◆ DIRECTIONS ◆
Look through the data below for the line with "Where should I click to: Click the red" and the line with "This screenshot has width=1383, height=868.", then output those two and all lines in between, exactly as written.

◆ DATASET ENTRIES ◆
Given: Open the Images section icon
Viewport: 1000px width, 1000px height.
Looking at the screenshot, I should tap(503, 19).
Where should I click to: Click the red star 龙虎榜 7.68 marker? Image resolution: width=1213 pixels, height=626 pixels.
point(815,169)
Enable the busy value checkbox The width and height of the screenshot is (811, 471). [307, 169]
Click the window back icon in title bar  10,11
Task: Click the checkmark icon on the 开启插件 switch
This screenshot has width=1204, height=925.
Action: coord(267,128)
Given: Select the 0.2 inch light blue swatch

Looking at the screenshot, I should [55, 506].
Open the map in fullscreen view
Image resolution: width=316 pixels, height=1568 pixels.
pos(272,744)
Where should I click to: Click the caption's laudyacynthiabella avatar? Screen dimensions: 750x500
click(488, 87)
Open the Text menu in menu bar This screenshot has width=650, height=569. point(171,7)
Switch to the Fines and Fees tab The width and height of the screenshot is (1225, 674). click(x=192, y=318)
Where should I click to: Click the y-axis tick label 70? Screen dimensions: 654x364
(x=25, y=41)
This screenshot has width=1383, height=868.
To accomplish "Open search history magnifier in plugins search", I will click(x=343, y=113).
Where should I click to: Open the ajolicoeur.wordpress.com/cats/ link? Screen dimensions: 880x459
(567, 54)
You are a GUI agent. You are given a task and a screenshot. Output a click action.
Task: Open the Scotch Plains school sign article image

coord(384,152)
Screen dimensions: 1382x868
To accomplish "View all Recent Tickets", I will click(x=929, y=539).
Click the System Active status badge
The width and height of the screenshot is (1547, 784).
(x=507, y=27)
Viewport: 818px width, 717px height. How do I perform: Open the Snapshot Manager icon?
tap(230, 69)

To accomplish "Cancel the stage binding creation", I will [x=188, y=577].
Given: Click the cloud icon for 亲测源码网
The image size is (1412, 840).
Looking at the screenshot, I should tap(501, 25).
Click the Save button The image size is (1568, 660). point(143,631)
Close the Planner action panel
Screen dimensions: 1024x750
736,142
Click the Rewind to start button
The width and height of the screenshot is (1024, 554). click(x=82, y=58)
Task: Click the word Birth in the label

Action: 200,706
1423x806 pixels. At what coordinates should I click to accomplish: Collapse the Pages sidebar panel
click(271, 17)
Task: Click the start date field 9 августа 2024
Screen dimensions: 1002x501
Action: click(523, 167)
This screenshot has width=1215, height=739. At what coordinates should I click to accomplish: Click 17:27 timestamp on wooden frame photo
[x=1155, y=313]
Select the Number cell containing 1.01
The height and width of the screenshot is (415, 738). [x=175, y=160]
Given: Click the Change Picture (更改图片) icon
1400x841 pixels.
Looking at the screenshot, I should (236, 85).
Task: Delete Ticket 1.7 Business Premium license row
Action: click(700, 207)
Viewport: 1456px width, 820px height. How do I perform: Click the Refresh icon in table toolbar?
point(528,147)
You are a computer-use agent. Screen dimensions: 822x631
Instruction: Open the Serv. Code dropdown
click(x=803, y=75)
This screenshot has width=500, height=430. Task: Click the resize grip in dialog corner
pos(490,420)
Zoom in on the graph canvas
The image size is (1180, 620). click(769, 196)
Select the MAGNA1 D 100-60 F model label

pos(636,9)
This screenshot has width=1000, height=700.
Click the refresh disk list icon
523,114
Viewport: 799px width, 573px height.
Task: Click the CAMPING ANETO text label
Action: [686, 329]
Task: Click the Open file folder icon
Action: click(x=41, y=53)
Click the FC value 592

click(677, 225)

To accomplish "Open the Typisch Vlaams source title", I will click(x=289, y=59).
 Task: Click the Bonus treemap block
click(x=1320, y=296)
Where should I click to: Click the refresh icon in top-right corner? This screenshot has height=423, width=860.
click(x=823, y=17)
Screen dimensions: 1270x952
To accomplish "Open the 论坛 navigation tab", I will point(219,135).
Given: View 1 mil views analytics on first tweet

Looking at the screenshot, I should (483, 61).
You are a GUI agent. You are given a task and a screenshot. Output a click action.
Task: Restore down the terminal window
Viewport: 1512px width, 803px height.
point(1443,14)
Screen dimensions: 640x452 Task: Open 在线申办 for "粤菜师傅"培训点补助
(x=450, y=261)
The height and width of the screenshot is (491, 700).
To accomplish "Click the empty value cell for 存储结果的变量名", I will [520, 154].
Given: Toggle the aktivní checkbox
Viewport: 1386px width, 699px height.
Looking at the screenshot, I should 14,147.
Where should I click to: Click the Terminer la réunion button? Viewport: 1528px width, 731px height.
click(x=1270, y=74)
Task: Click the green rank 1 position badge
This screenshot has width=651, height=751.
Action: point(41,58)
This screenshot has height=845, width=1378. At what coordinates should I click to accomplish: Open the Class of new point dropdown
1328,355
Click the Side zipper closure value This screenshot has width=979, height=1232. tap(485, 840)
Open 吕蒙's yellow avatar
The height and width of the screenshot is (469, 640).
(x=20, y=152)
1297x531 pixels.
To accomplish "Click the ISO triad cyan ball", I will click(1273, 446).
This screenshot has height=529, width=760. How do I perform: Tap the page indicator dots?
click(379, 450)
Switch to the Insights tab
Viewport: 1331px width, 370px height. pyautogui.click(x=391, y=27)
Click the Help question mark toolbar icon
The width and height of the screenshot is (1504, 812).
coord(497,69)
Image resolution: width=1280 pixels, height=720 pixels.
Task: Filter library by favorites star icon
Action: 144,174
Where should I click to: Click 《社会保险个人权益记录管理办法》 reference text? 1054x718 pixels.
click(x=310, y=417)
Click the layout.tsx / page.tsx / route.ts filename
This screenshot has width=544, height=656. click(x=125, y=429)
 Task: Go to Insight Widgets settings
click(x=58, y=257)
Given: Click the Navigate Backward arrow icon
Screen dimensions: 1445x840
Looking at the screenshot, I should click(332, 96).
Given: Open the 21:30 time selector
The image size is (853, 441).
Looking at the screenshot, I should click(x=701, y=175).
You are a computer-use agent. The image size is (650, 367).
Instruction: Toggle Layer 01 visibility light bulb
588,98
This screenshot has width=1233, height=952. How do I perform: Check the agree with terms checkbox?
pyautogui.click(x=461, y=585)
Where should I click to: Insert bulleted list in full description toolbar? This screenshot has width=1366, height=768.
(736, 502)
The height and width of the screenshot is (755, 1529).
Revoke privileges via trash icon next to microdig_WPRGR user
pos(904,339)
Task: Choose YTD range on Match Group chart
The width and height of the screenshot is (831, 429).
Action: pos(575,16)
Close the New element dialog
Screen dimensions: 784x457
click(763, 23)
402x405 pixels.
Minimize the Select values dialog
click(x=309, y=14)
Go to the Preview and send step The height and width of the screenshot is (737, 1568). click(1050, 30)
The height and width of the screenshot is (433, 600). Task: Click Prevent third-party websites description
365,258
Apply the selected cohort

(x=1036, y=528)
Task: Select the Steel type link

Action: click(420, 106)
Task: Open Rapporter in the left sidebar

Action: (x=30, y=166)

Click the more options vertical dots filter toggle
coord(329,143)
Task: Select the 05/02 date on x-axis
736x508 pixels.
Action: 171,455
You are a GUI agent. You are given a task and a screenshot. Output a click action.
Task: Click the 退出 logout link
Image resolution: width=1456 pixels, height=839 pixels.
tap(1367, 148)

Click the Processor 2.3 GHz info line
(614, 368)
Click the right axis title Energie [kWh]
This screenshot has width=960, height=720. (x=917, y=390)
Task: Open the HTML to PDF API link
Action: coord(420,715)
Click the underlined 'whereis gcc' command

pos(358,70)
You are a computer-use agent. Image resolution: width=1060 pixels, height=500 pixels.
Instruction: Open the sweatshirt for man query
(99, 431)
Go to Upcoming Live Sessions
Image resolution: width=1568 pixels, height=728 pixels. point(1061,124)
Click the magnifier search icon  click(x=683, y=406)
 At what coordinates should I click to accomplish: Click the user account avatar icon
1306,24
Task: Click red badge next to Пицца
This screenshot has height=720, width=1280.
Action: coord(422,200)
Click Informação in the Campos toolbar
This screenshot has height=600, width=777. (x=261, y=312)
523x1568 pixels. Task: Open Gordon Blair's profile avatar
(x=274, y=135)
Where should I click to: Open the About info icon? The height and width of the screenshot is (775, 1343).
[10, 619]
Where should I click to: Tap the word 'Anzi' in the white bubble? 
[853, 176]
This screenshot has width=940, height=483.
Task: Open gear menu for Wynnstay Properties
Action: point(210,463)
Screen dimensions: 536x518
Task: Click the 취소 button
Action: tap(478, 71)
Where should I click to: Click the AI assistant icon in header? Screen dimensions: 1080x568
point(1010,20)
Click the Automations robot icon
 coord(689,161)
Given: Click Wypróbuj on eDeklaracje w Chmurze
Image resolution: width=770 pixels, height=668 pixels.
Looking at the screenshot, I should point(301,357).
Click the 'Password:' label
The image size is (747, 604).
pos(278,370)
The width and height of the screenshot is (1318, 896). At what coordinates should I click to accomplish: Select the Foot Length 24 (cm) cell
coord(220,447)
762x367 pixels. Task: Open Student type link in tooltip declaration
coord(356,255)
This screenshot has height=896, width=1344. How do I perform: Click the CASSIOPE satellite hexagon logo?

◆ ANSWER SPACE ◆
Where should I click to: Click the red star 龙虎榜 7.68 marker? Image resolution: width=1213 pixels, height=626 pixels.
point(815,169)
Enable the busy value checkbox The width and height of the screenshot is (811, 471). [307, 169]
Click the window back icon in title bar  10,11
Task: Click the checkmark icon on the 开启插件 switch
This screenshot has width=1204, height=925.
Action: coord(267,128)
Given: Select the 0.2 inch light blue swatch

Looking at the screenshot, I should [55, 506].
Open the map in fullscreen view
Image resolution: width=316 pixels, height=1568 pixels.
pos(272,744)
Where should I click to: Click the caption's laudyacynthiabella avatar? Screen dimensions: 750x500
click(488, 87)
Open the Text menu in menu bar This screenshot has width=650, height=569. point(171,7)
Switch to the Fines and Fees tab The width and height of the screenshot is (1225, 674). click(x=192, y=318)
Where should I click to: Click the y-axis tick label 70? Screen dimensions: 654x364
(x=25, y=41)
This screenshot has width=1383, height=868.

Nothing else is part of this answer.